### To do
Retype the whole of the data exactly.

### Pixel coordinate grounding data
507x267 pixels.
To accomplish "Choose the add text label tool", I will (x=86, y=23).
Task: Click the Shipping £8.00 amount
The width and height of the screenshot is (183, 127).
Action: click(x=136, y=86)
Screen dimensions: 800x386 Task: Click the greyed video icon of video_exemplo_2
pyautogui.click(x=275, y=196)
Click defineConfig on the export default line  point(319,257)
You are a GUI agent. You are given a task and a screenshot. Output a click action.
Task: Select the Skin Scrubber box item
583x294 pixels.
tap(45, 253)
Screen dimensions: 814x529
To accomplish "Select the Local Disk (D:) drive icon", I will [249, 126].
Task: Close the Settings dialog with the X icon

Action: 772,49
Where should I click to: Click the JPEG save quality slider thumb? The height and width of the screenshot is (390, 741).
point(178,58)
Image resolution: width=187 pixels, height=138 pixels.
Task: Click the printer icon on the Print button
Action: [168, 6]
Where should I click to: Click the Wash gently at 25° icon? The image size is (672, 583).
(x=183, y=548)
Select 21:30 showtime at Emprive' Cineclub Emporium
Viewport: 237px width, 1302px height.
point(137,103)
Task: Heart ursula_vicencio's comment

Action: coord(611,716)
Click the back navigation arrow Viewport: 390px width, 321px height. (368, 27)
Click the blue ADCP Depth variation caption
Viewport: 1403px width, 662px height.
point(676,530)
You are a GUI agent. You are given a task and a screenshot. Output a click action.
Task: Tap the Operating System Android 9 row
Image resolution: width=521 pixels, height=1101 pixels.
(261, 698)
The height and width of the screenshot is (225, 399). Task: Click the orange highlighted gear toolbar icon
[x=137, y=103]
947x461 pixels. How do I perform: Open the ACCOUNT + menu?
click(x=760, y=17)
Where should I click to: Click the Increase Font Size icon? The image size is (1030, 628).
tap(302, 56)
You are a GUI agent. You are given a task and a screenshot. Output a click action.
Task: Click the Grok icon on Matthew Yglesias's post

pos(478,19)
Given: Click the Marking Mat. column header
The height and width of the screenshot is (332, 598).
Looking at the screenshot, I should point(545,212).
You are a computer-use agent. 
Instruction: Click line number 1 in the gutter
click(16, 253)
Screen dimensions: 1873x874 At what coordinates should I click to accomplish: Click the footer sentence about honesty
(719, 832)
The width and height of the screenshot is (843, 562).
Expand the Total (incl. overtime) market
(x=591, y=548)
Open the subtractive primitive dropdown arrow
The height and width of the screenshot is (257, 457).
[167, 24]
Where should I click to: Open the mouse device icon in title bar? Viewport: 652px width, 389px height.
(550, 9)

### Answer for this exercise
507x267 pixels.
To accomplish "Choose the add text label tool", I will (x=86, y=23).
Task: Click the Shipping £8.00 amount
The width and height of the screenshot is (183, 127).
Action: click(x=136, y=86)
Screen dimensions: 800x386 Task: Click the greyed video icon of video_exemplo_2
pyautogui.click(x=275, y=196)
Click defineConfig on the export default line  point(319,257)
You are a GUI agent. You are given a task and a screenshot. Output a click action.
Task: Select the Skin Scrubber box item
583x294 pixels.
tap(45, 253)
Screen dimensions: 814x529
To accomplish "Select the Local Disk (D:) drive icon", I will [249, 126].
Task: Close the Settings dialog with the X icon

Action: 772,49
Where should I click to: Click the JPEG save quality slider thumb? The height and width of the screenshot is (390, 741).
point(178,58)
Image resolution: width=187 pixels, height=138 pixels.
Task: Click the printer icon on the Print button
Action: [168, 6]
Where should I click to: Click the Wash gently at 25° icon? The image size is (672, 583).
(x=183, y=548)
Select 21:30 showtime at Emprive' Cineclub Emporium
Viewport: 237px width, 1302px height.
point(137,103)
Task: Heart ursula_vicencio's comment

Action: coord(611,716)
Click the back navigation arrow Viewport: 390px width, 321px height. (368, 27)
Click the blue ADCP Depth variation caption
Viewport: 1403px width, 662px height.
point(676,530)
You are a GUI agent. You are given a task and a screenshot. Output a click action.
Task: Tap the Operating System Android 9 row
Image resolution: width=521 pixels, height=1101 pixels.
(261, 698)
The height and width of the screenshot is (225, 399). Task: Click the orange highlighted gear toolbar icon
[x=137, y=103]
947x461 pixels. How do I perform: Open the ACCOUNT + menu?
click(x=760, y=17)
Where should I click to: Click the Increase Font Size icon? The image size is (1030, 628).
tap(302, 56)
You are a GUI agent. You are given a task and a screenshot. Output a click action.
Task: Click the Grok icon on Matthew Yglesias's post

pos(478,19)
Given: Click the Marking Mat. column header
The height and width of the screenshot is (332, 598).
Looking at the screenshot, I should point(545,212).
You are a computer-use agent. 
Instruction: Click line number 1 in the gutter
click(16, 253)
Screen dimensions: 1873x874 At what coordinates should I click to accomplish: Click the footer sentence about honesty
(719, 832)
The width and height of the screenshot is (843, 562).
Expand the Total (incl. overtime) market
(x=591, y=548)
Open the subtractive primitive dropdown arrow
The height and width of the screenshot is (257, 457).
[167, 24]
Where should I click to: Open the mouse device icon in title bar? Viewport: 652px width, 389px height.
(550, 9)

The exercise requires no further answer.